**DÉFIS**
A - Dans l'article sur le décès de Zeïni ould Khalifa, en quelle année d'université était le jeune homme ?
B - D'après l'article sur le décès de Zeïni ould Khalifa, pourquoi le jeune homme demande-t-il de l'argent à son père ?
C - Reprenez l'article sur le décès de Zeïni ould Khalifa à la suite de sa dernière phrase.

**EXTRAIT FOURNI**
Décès du jeune Zeïni ould Khalifa : La police semble échouer à élucider cette énigme

7 June, 2016 - 14:57

En prenant son petit déjeuner, le lundi 30 Mai, vers neuf heures, Zeïni ould Khalifa, vingt-huit ans et étudiant en deuxième année à l’Université, ne pouvait imaginer que c’était là son dernier. Son téléphone avait sonné plus de vingt fois, sans qu’il ne le décroche. Le voilà rejoignant son père en train de sortir un véhicule du garage familial, pour aller au boulot. « Papa, donne-moi de quoi acheter du gasoil, je dois aller réviser avec des amis de classe, l’examen commence ce soir ! ». Aussitôt dit, aussitôt fait. Ixième sonnerie de téléphone. Zeîni sort pour décrocher et répondre brièvement, avant de revenir vers sa mère Meïmouna qui chérit, plus que tout, son fils unique. « Je vais aller déposer quelqu’un tout près d’ici et revenir », lui lance-t-il gaiement. Il s’habille, se parfume et s’en va.

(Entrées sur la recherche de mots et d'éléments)
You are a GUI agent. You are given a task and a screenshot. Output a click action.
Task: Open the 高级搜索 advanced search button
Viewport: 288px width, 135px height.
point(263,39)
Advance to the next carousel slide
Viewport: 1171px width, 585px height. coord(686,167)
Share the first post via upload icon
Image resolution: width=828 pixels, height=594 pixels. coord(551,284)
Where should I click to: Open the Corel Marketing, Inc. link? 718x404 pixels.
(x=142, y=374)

**RÉPONSES PAR TÂCHE**
A - En deuxième année.

B - Il veut acheter du gasoil, car il doit aller réviser avec des amis de classe. L'examen commence le soir même.

C -
Triste surprise

Vers onze heures, on sonne au domicile familial, sis à la Socogim Ksar en face de l’ilot C.  Meïmouna ouvre la porte à Tarek Aziz et Bambey deux amis de son fils. Très crispés, ils lui annoncent que ce dernier est allongé, inconscient dans une maison, à deux cents mètres de là, à l’ouest. Affolée, la pauvre maman les suit illico. Zeïni est couché, inanimé, en chemise et séroual, dans la cuisine de la petite maison où loge Mariem mint Itawel Oumrou ould Bok, son amie de cœur. Sa mère tente de le ranimer, en vain. A l’aide des deux amis, elle l’évacue aussitôt vers le CHN où le médecin ne peut, malheureusement, que constater le décès. La police vient faire le constat et embarquer la jeune Mariem que feu « Zeïni voulait épouser en Septembre », sanglote sa mère.  Les deux amis du défunt sont aussi conduits au commissariat du Ksar 2. Le cadavre restera quarante-huit heures à la morgue du CHN, en l’attente, a-t-on dit, d’une autopsie. En fait, juste une biopsie, effectuée, en un quart d’heure, par un médecin. Et en l’absence des parents du défunt, contrairement à la loi. Le permis d’inhumer enfin délivré, deux jours plus tard, le cadavre a été enseveli, avec son secret, au cimetière d’El Balatiya, au nord-est de Boutilimit.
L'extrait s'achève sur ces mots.